Crescent City remains the top Dungeness crab producer in California.
This season’s haul of Dungeness caught by commercial fishermen throughout California didn’t come close to last year’s record-setting total.
But northern ports, including Crescent City, actually landed more crabs this year and had one of the top six seasons on record for the North Coast.
Crab landings in the state’s Northern Management area (Crescent City, Eureka, Trinidad and Fort Bragg) amounted to 16,289,473 pounds through the end of May 2013, just over 3,500 pounds more than last year. Not much better, but just enough for more North Coast bragging rights.
Including this season and last, there have only been six times where more than 16 million pounds of crab were landed in the Northern Management Area, according to state data going back to 1915.

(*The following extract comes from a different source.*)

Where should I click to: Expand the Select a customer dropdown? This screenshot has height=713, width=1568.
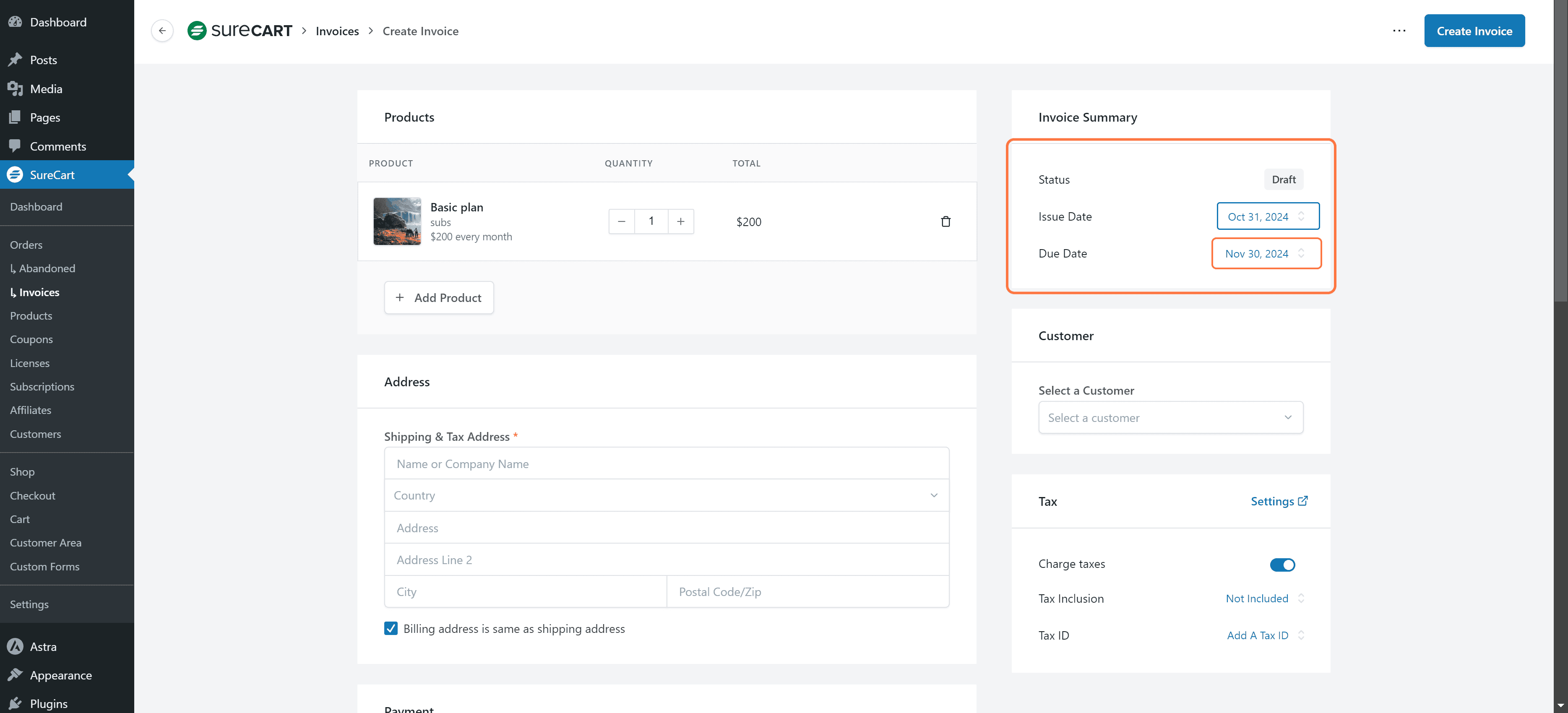1170,418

Central Management Area ports, from Bodega Bay to San Francisco/Pacifica area, posted North Coast-like numbers last year with 15.6 million pounds of crab, which accounted for the record statewide season of 31.9 million pounds. The 2012–2013 season has only racked up 23.6 million pounds of crab.
Dungeness crabs landed in Crescent City this season account for more than 55 percent of the total Nor-Cal catch, and 38 percent of the total statewide catch — retaining Crescent City’s reputation as the top Dungeness port in California.

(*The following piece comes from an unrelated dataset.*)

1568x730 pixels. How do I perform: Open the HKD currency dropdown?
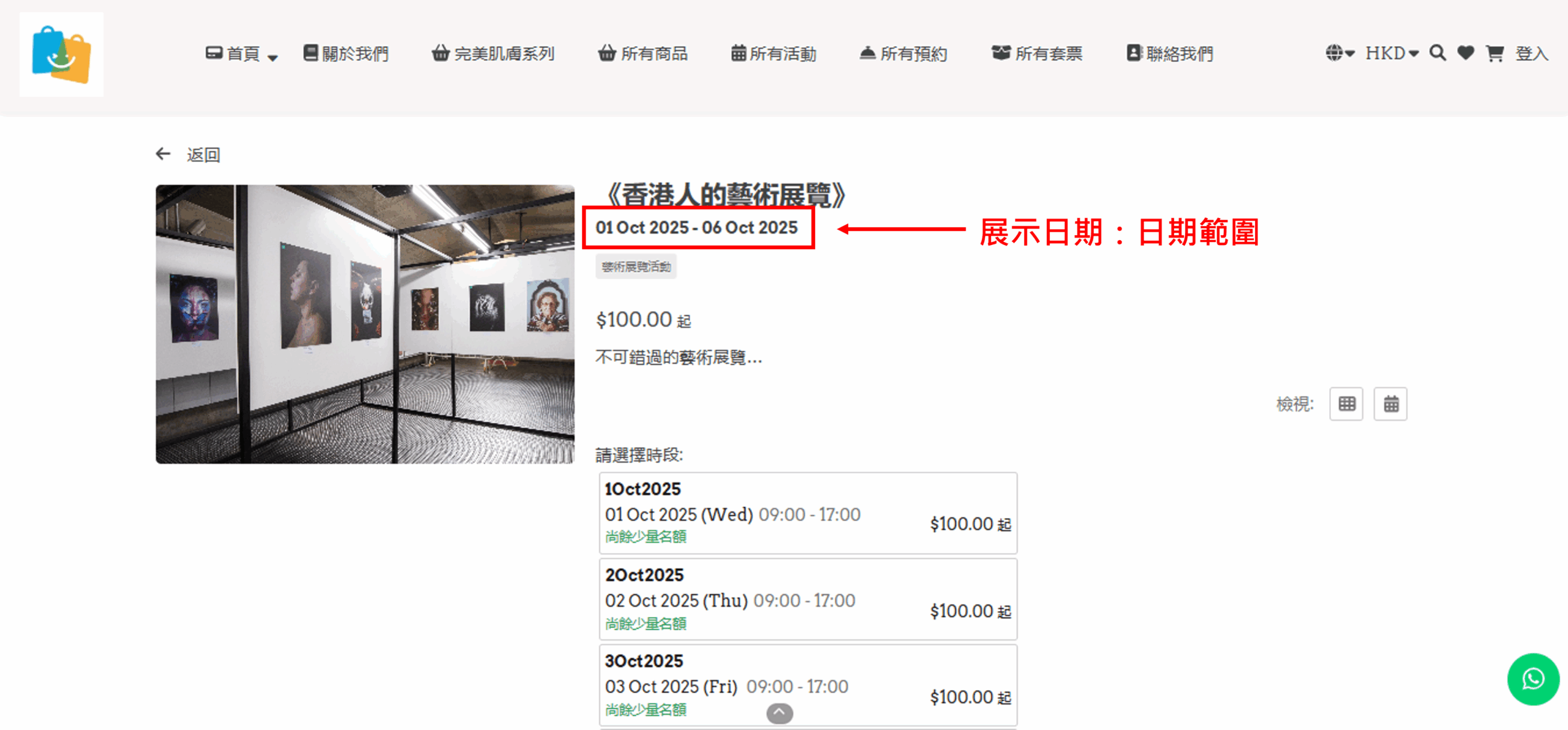pyautogui.click(x=1391, y=53)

The 9,036,932 pounds of crab landed in Crescent City this season were valued at $24,164,204. Although there was 1.5 million pounds more of crab landed in Crescent City this season than last season, the value of the catch was actually $1 million better last year. That’s because, the average price per pound statewide in California this year was $2.81, far below last season’s $3 per pound average, which racked up $95.5 million worth of sales to commercial fishing boats statewide. This season’s value statewide through May has been $66.4 million.

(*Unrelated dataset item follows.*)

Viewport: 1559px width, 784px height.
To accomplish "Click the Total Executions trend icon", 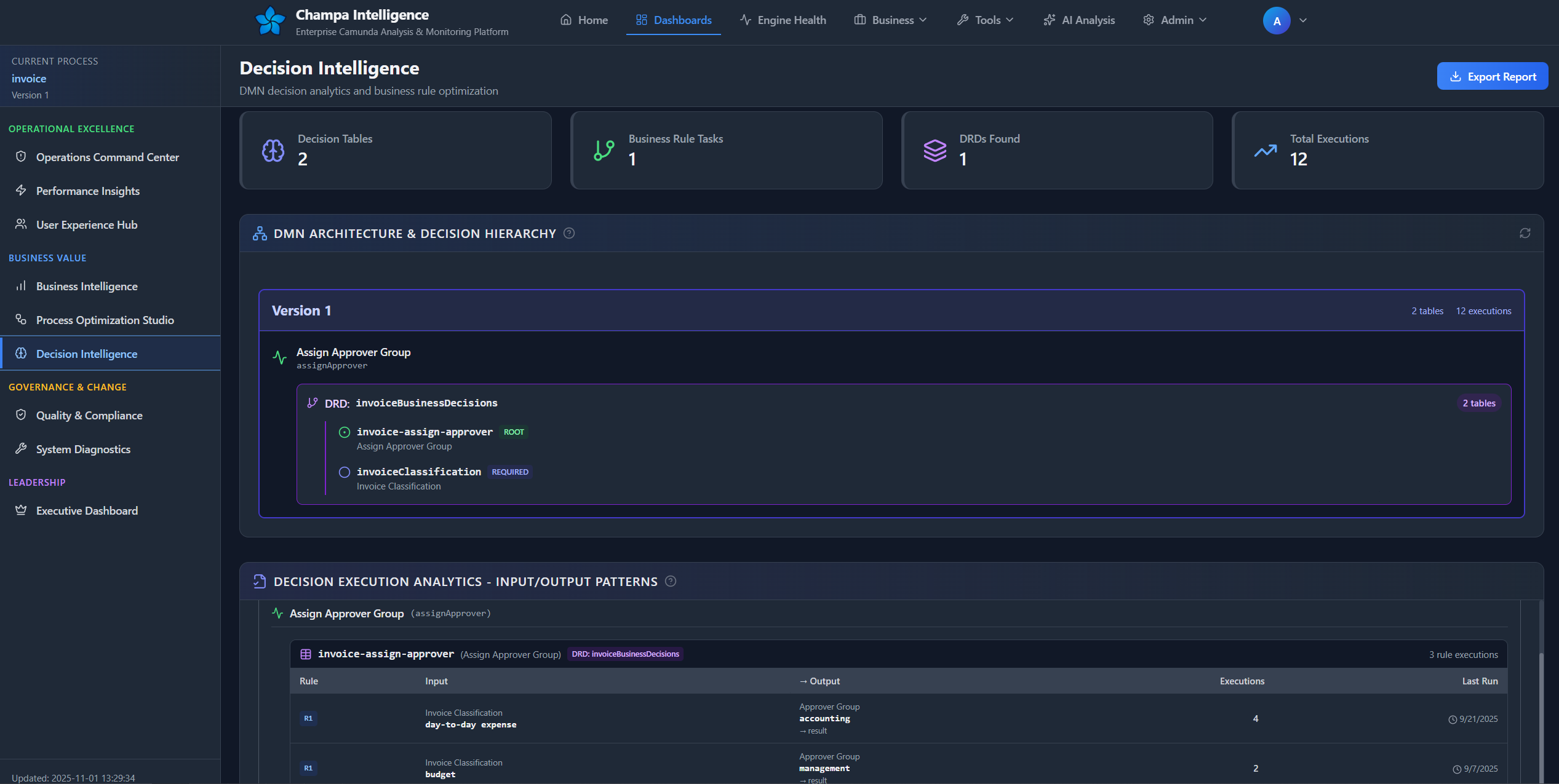I will pos(1266,150).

Although hundreds of thousands of pounds of crab continue to trickle in (the commercial season lasts through Aug. 14 on the North Coast this season to make up for the delayed opener), the vast majority of crabs are caught in the first few weeks of the season. In Crescent City, 6.2 million pounds of the 9 million total were landed in two weeks during January — the season opened Jan. 15.
The 2013-2014 Dungeness crab season will include a few firsts for the state and for Crescent City in particular.
Crescent City Harbor’s new and improved inner boat basin is scheduled to have the primary structural components of its new docks completed before the start of the crab season.
Statewide, this will be the first year that California commercial crab fishermen will be subject to a crab trap limit, prohibiting any commercial vessel from fishing with more than 500 pots. Vessels have been assigned to different tiers with maximum trap allocations ranging from 175 to 500 based on crab landings on record with the state from 2003 to 2008.
Some commercial crab fishermen think the pot limit will help de-clutter seas that currently become a season-opening minefield of crab pots, while others balk at the idea of any more regulations.
The pot limit should not interfere, however, with Crescent City’s reign as the port best described as king of Dungeness crab.